I haven’t always been an optimist.
Near on 5 years ago, I found myself buried in the thick of a significant bout of depression.
Without going into too much detail, I felt a very strong sense of spiritual disconnectedness and abandonment. I began to socialize in unhealthy circles and wound up in a string of destructive relationships/friendships and began to experiment with drugs. I also felt chronically lonely and if I hadn’t been so staunchly against suicide, I may well have given it a go.
I was brought up in a very loving Christian home. I grew up knowing very well the facts and theories of faith but the trouble was, they never made their way far enough south to cement themselves in my heart. There were a couple of factors that fueled my spiritual emptiness… to this day I can’t remember very much about the night I accepted Christ and my Baptism proved to be a small religious blip on what was fast becoming a very secular radar. I felt fraudulent and completely hypocritical.
I spent a few years searching for experiences and feelings… I did my best to sing loud with my eyes shut tight and hands raised heavenward – but it just seemed that God wasn’t at all interested in ‘slaying me in the spirit’ or indeed, giving me any sense of His presence at all. I quickly became totally frustrated and generally hacked off at God’s unwillingness to avail Himself to me.

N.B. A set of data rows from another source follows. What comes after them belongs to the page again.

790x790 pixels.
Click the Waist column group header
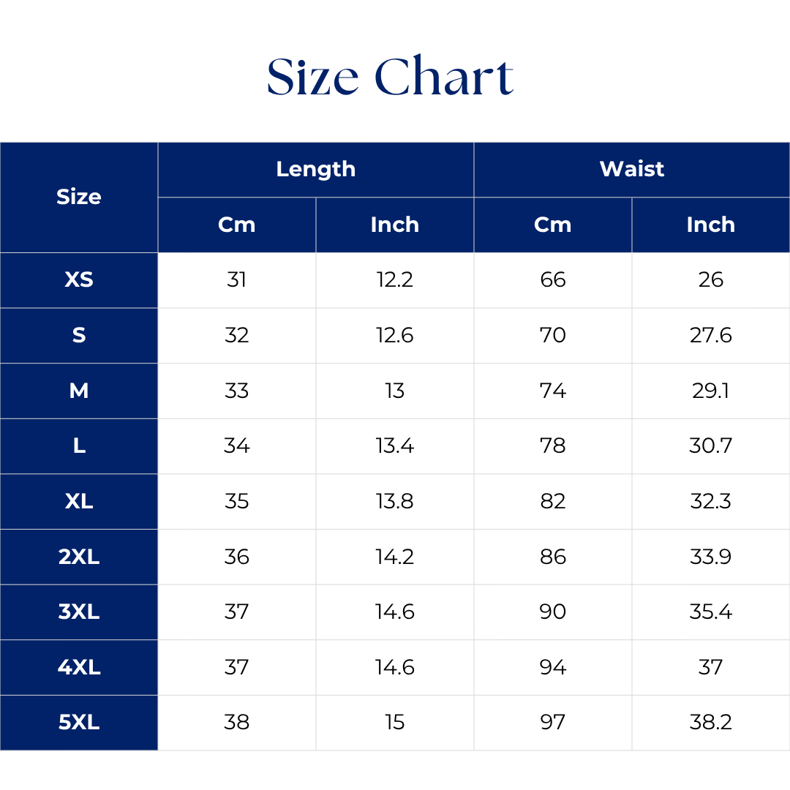tap(632, 169)
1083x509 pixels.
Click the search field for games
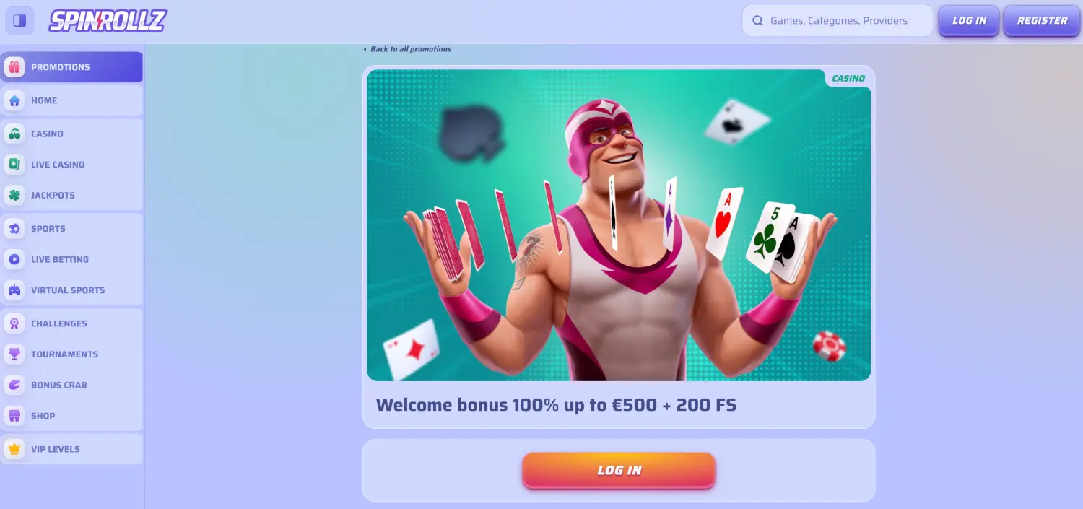click(838, 21)
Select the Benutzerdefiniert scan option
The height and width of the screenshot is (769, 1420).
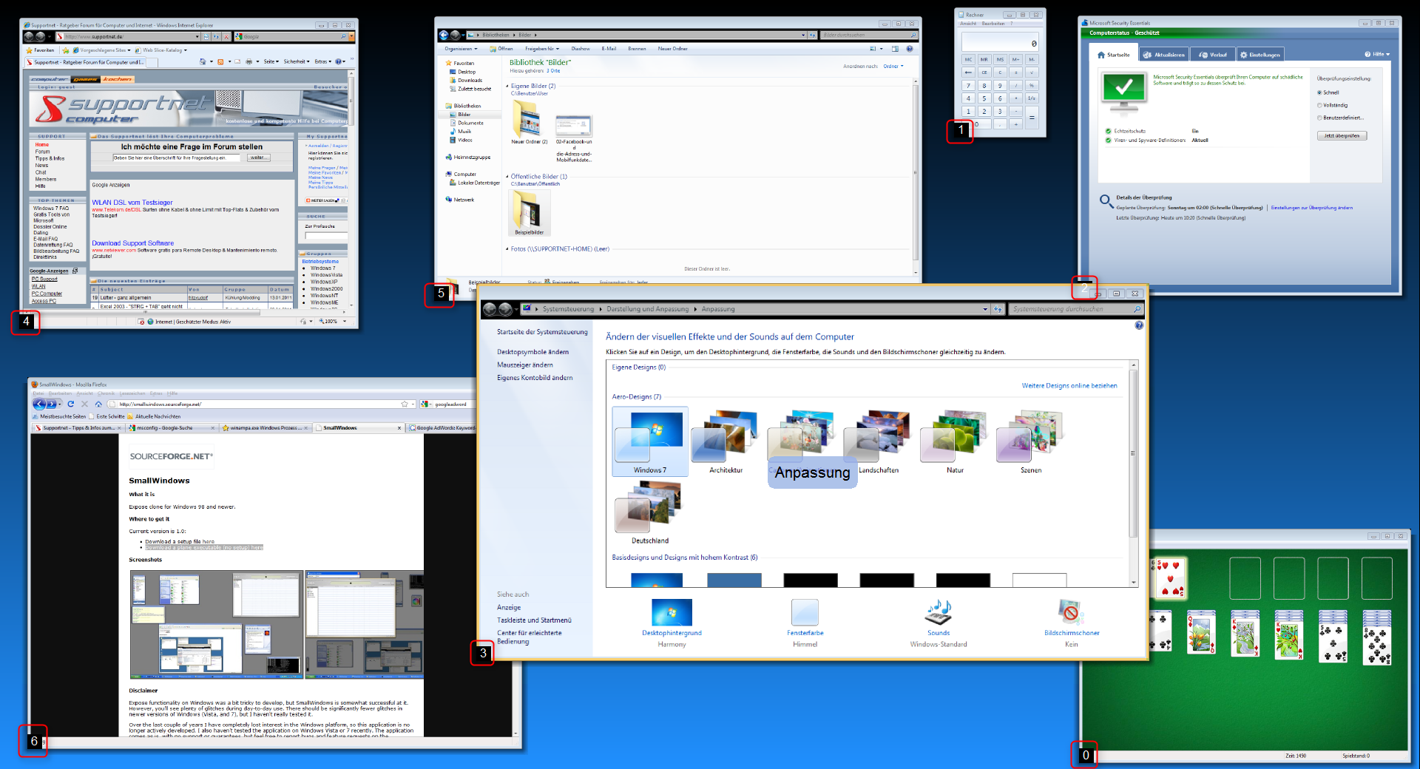1319,117
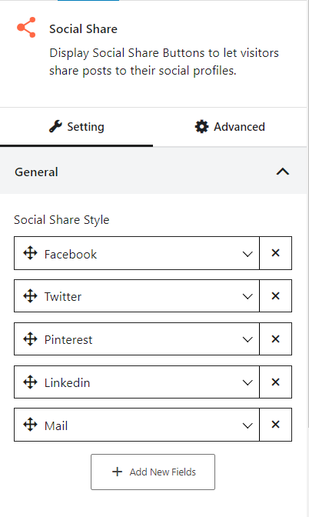309x517 pixels.
Task: Delete the Linkedin field with X
Action: click(275, 382)
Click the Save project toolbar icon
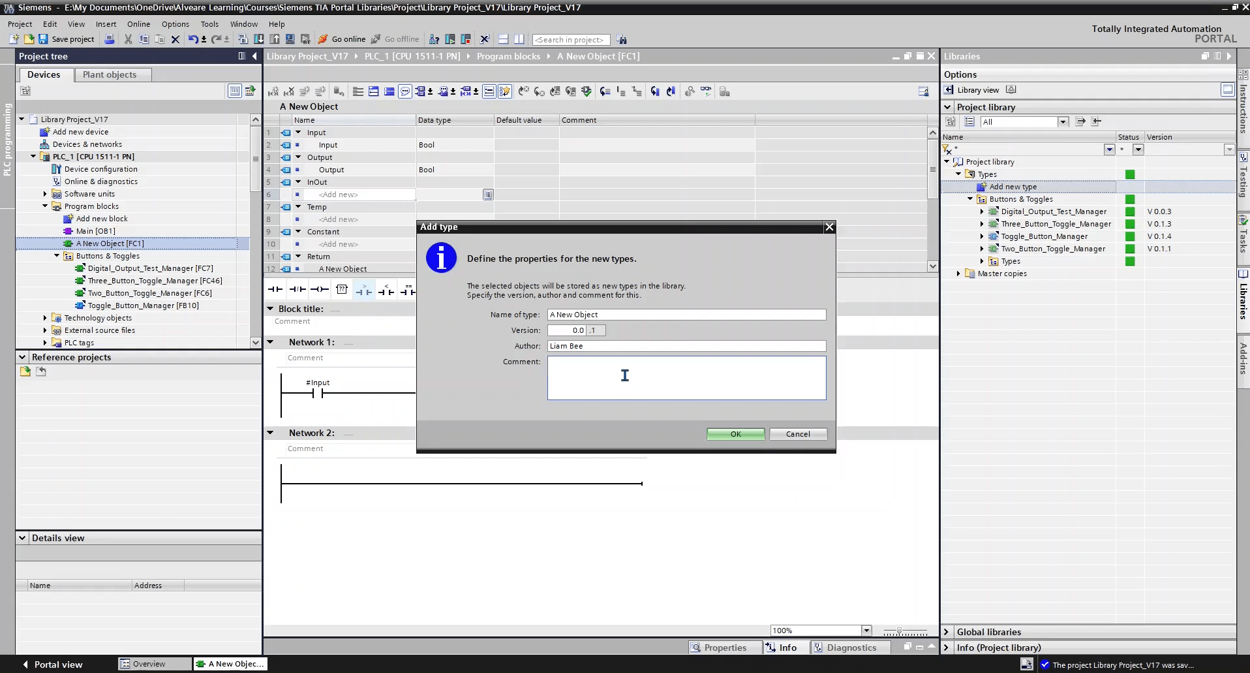Viewport: 1250px width, 673px height. click(43, 39)

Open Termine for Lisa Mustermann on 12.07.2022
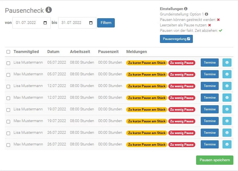pyautogui.click(x=210, y=86)
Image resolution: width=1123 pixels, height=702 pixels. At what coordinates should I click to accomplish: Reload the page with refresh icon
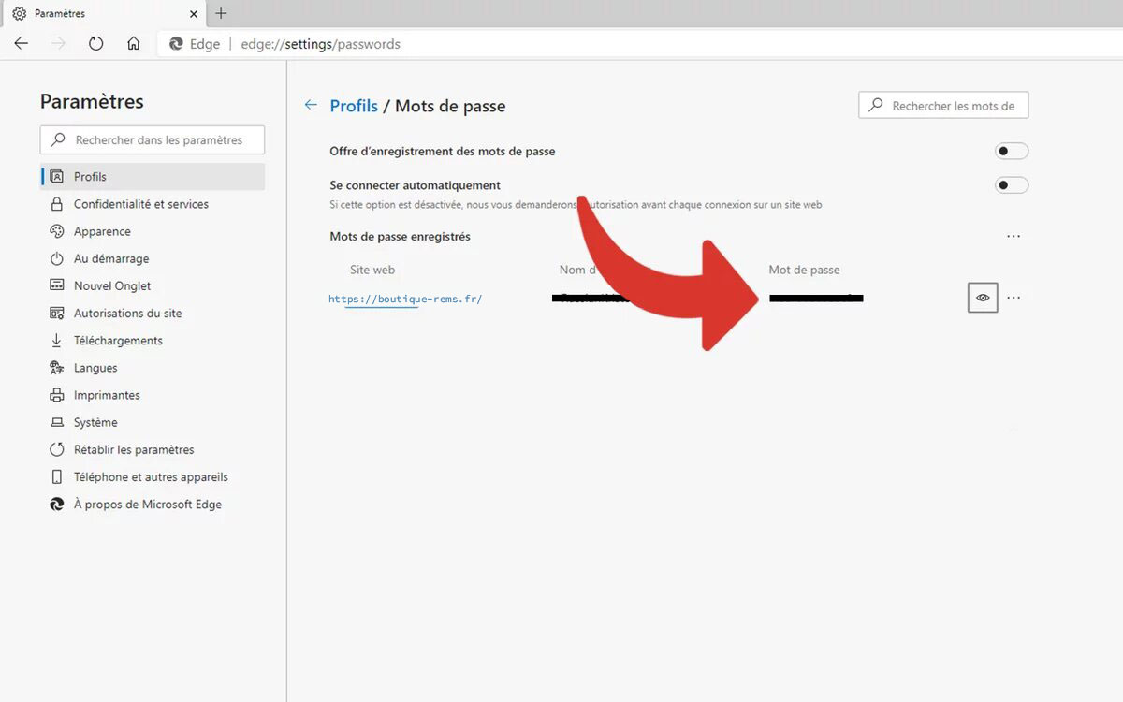(95, 44)
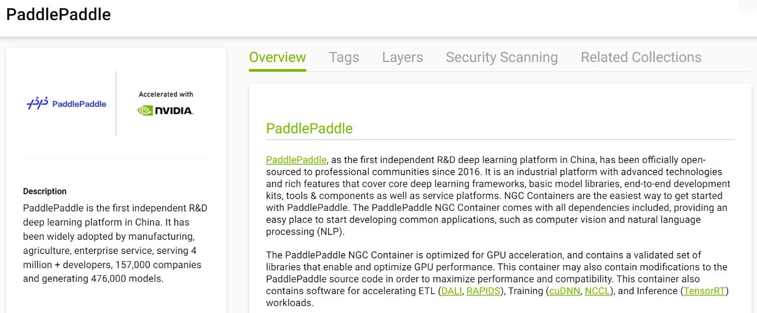Click the NCCL link
Viewport: 757px width, 313px height.
[597, 291]
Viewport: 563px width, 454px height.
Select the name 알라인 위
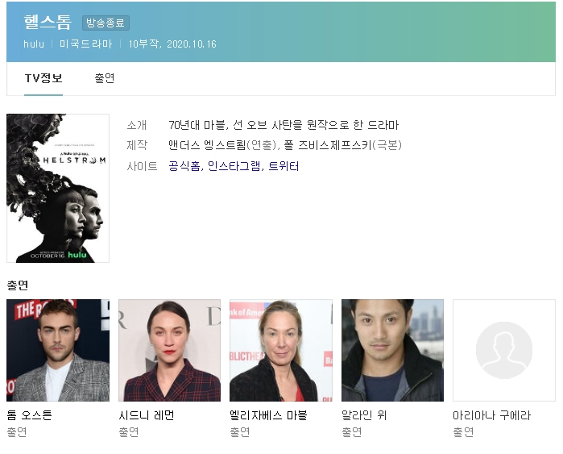point(364,415)
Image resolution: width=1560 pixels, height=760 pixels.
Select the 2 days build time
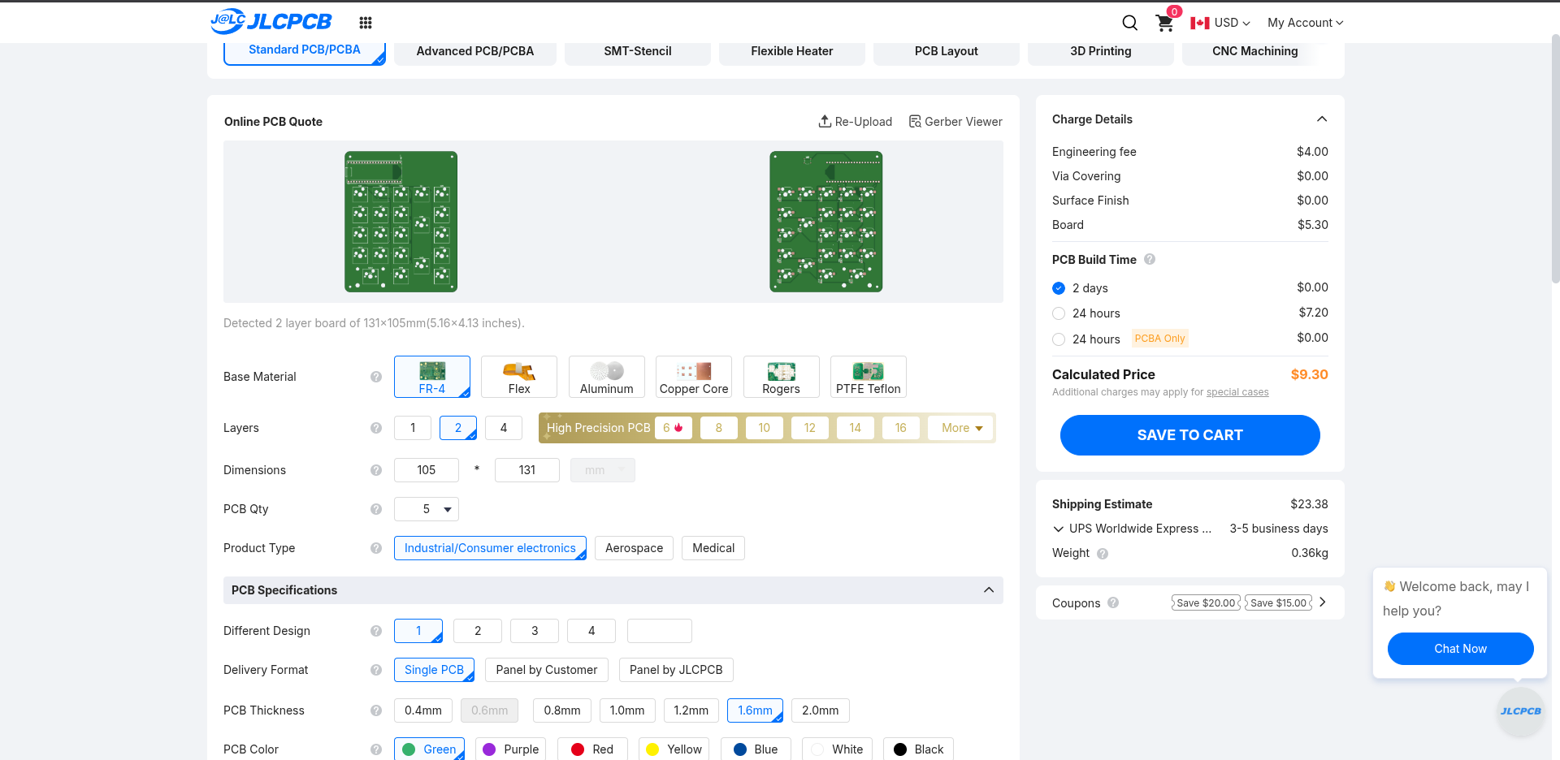click(1059, 288)
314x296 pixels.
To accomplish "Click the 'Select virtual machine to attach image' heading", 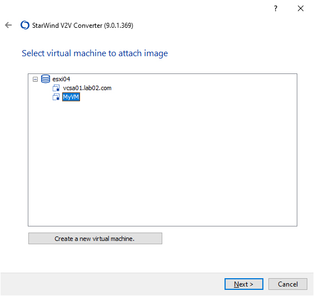I will pos(94,53).
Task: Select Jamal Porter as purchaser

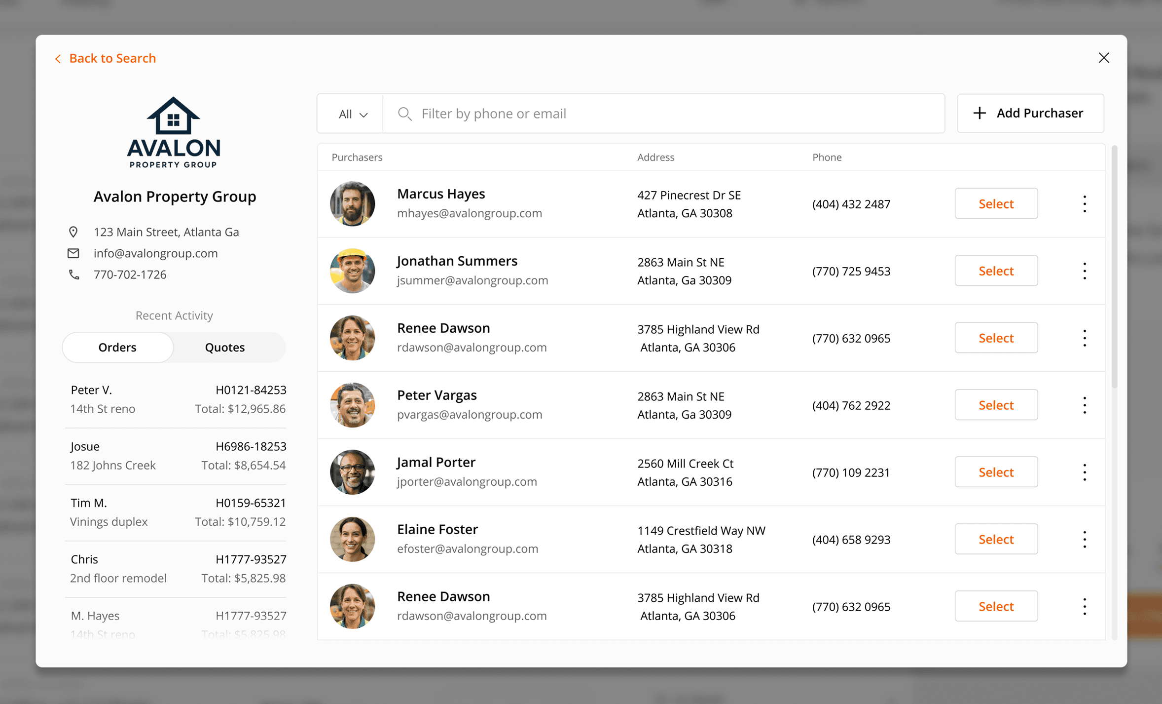Action: 996,472
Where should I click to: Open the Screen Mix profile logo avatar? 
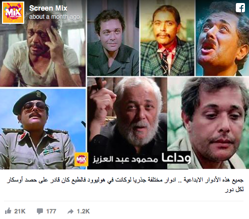click(13, 13)
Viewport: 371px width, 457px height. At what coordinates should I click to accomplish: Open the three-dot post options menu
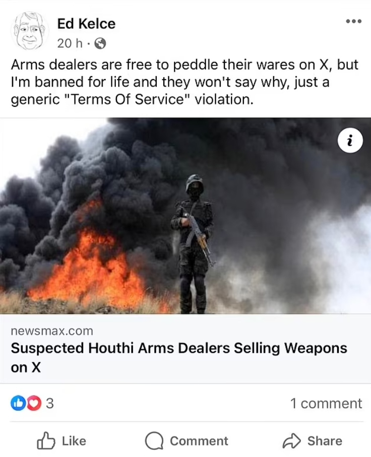click(x=353, y=21)
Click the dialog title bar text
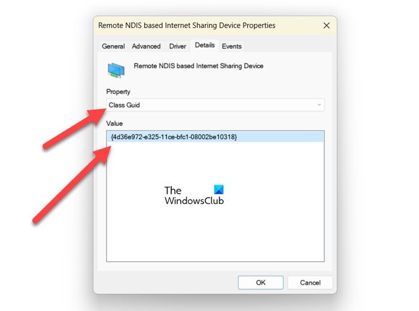Screen dimensions: 419x311 point(187,25)

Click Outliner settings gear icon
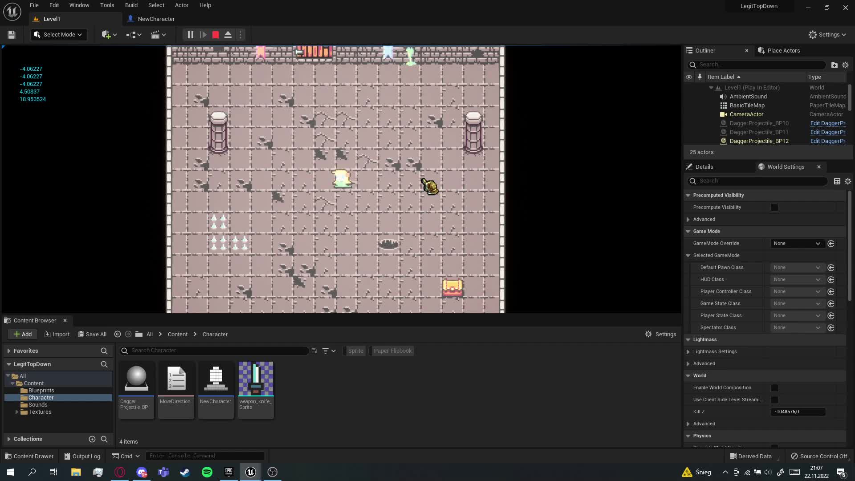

I recently came across an old exercise book that I used to write my song lyrics in. It was fascinating to read some of the stuff I wrote whilst struggling through these times… things like:
Waste my life away, fighting on my own
Turns my soul to grey, turns my heart to stone.
Nothing I can do, washes out the stain
Hurting constantly, driving me insane
I can’t see the Son for all the rain
Slowly losing my mind
That is one of the tamer ones – I shared some with Suzanna and I think I might have freaked her out a bit. Darkness is just the most awful place to be.
People often laugh at older people who say, “If I knew then what I know now…” Well, that is exactly what it is like for me.
Last year I participated in Rick Warren’s famed 40 Days of Purpose program. Within the first week, an enormous nugget of truth hit me squarely between the eyes.
It isn’t about me, never has been, never will be. It is however, all about God. We are created for HIS pleasure and to bring Him glory, honour and edification.
If I’d known that 5 years ago, I may have been spared a very disturbing time in my life.
I was demanding that God reveal Himself to me – searching for feelings and experiences and when they didn’t happen, I threw my toys out of the cot and sent invitations to my own pity party.
I think most of us go through some very dark times – what St. John of the Cross refers to as the “Long Dark Night of the Soul”. God seems distant, right when we feel we need to hear from Him the most – right when we may be at our wits end, our lowest ebb.
These times can either ruin or reinforce our faith… it is a choice we alone can make.
Regardless of our circumstances, God calls us to praise Him. Sometimes praise comes easy – in the ‘summer’ of our soul when all is well, the birds sing and the sun shines warmly on our backs. But what about when ‘winter’ descends?
Yesterday as I sat in church, I was praying for my best mate who is experiencing the ‘winter’ of the soul at the moment. As I prayed, I had a strong sense of God reminding me of the call to praise Him in all circumstances. The bible talks of a ‘sacrifice of praise’ – and it is only a sacrifice if it doesn’t come easy. It is then, most significantly I believe, that God delights in the praises of His people. When they experience darkness and pain yet choose to offer praise and worship, regardless!
There is a fail-safe method to lifting ourselves out of self-pity in order to praise God ‘in the storm’…
1. Remember that our circumstances do not change who God is… He is glory,
majesty, omnipotence, omnipresence, love, justice, grace and mercy. Always.
2. He is the same God; yesterday, today, forever.
The enemy can play around with our circumstances, but he cannot change history…
We may not always feel like praising God, but He will always be worthy of it.